** Aim of the task **
Find the word "logo" in the data, then copy each line where it is found.

** Data **
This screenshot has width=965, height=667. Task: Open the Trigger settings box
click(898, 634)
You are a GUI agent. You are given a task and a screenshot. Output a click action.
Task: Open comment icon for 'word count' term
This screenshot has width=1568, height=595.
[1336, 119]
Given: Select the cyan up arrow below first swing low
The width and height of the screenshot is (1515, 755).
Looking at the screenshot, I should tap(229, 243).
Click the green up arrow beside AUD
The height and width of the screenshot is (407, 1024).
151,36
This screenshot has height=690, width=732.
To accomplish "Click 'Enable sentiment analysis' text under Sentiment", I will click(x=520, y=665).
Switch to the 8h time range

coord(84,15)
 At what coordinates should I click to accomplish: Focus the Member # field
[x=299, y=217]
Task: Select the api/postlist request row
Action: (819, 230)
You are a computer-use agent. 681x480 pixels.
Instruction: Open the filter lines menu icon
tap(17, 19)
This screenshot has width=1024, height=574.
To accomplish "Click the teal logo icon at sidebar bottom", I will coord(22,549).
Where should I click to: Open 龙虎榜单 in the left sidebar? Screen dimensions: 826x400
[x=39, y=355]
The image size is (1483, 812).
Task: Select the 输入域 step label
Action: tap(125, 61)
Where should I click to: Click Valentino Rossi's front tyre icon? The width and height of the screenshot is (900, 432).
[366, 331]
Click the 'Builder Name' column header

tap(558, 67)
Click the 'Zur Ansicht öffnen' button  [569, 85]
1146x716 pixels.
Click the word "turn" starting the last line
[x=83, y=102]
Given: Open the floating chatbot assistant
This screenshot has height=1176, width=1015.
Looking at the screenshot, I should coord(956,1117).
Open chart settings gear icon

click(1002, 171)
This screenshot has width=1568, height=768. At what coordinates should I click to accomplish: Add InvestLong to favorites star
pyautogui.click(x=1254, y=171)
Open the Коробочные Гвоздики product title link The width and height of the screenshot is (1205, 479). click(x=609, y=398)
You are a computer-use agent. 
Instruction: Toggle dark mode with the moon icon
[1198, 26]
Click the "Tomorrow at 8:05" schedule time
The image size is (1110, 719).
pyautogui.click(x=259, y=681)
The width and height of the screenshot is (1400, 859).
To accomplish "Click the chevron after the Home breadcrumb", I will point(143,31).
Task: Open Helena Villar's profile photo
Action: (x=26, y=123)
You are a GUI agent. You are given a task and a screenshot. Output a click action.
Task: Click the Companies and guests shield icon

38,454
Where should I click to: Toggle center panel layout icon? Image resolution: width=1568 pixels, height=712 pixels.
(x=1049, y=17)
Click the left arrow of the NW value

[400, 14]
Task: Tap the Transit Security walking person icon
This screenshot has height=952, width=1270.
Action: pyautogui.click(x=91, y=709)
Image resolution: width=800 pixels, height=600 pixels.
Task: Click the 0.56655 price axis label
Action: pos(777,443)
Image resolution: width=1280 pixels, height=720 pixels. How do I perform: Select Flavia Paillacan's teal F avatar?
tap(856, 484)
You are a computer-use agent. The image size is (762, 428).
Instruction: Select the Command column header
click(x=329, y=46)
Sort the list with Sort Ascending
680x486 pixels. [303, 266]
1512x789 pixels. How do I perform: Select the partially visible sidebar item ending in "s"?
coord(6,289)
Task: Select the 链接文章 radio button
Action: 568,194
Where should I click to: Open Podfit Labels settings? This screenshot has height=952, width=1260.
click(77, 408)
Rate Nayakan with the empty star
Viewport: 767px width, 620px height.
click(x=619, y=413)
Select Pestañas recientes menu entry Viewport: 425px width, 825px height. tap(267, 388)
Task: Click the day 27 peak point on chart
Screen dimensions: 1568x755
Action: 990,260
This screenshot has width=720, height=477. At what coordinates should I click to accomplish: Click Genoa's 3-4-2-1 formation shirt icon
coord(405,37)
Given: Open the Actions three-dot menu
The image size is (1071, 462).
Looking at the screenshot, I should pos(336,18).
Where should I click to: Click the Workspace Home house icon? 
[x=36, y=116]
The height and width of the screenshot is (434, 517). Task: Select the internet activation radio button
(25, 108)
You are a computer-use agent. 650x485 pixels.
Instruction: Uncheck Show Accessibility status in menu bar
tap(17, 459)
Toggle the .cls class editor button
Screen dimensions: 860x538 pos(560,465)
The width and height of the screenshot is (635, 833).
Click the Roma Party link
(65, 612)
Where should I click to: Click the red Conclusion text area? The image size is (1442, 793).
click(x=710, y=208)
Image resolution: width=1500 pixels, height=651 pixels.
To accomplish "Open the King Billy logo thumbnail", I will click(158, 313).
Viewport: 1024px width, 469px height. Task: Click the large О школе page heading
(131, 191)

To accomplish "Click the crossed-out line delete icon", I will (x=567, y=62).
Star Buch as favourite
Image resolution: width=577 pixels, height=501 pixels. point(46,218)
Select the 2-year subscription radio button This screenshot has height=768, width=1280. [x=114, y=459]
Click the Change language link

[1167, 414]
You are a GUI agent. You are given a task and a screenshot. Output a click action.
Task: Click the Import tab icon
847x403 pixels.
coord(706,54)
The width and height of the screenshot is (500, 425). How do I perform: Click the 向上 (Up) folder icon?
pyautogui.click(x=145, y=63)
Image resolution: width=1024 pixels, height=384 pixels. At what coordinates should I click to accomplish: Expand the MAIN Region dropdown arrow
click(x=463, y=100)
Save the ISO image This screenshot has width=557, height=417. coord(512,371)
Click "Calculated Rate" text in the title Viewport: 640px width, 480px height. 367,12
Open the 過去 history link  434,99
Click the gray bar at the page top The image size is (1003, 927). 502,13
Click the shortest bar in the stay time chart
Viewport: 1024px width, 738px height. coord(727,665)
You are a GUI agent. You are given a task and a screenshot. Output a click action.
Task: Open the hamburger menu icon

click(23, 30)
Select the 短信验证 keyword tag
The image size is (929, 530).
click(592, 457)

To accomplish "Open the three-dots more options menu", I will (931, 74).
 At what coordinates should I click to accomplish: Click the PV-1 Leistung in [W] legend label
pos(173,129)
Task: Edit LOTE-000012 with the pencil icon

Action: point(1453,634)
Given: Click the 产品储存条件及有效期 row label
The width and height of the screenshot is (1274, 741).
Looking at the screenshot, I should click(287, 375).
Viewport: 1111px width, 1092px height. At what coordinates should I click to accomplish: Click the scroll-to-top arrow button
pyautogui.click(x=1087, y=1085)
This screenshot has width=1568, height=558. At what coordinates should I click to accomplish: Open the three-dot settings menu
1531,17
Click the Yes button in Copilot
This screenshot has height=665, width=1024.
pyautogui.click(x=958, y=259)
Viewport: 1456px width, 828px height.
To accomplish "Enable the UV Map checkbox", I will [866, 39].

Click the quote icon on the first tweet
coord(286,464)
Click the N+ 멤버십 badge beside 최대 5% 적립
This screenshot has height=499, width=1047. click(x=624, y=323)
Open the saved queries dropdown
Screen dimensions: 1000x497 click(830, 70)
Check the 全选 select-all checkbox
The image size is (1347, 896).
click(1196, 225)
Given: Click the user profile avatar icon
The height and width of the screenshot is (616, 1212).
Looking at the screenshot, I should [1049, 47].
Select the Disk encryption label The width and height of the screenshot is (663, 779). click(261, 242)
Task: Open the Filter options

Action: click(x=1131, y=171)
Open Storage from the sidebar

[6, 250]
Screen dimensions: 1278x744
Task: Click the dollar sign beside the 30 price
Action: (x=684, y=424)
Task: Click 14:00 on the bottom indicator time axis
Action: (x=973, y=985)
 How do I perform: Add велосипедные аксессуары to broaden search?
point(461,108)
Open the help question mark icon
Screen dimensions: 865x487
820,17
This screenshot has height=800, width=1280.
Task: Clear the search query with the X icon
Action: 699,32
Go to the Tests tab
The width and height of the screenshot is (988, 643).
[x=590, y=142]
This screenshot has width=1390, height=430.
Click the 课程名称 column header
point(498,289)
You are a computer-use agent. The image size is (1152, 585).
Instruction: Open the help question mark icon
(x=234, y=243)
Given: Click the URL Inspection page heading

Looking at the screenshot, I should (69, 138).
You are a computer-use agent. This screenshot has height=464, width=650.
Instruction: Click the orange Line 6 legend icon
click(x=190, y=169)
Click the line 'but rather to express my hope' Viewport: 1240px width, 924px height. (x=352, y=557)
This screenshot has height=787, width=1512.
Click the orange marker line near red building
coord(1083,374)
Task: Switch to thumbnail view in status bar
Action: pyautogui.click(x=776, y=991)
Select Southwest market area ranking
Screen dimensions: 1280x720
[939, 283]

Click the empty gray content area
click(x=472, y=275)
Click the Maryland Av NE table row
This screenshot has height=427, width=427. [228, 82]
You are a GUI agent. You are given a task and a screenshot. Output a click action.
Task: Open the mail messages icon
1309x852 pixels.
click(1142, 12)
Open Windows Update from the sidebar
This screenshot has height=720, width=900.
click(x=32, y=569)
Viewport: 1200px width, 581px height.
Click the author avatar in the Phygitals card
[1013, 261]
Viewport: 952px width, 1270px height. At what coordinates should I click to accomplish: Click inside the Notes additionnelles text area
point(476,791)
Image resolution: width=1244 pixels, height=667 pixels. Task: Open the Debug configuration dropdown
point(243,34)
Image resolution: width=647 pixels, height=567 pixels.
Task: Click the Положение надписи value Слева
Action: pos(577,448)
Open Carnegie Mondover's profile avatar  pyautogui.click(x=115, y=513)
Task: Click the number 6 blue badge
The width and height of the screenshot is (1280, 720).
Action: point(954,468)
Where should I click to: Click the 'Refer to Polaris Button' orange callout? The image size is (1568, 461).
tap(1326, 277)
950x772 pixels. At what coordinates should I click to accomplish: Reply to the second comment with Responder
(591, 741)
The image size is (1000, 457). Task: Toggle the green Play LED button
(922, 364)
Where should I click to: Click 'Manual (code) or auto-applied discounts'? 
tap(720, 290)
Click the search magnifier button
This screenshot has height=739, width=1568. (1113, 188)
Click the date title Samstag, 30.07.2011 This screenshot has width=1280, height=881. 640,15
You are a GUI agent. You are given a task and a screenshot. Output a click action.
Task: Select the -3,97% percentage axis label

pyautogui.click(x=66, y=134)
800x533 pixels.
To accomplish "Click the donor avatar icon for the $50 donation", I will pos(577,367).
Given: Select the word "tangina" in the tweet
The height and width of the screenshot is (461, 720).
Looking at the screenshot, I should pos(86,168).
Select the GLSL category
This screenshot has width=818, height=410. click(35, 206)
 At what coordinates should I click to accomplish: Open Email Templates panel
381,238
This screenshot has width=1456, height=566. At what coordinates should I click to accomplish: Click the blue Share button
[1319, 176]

** Response to the task **
To accomplish "Click the teal logo icon at sidebar bottom", I will coord(22,549).
To accomplish "Open the King Billy logo thumbnail", I will click(158, 313).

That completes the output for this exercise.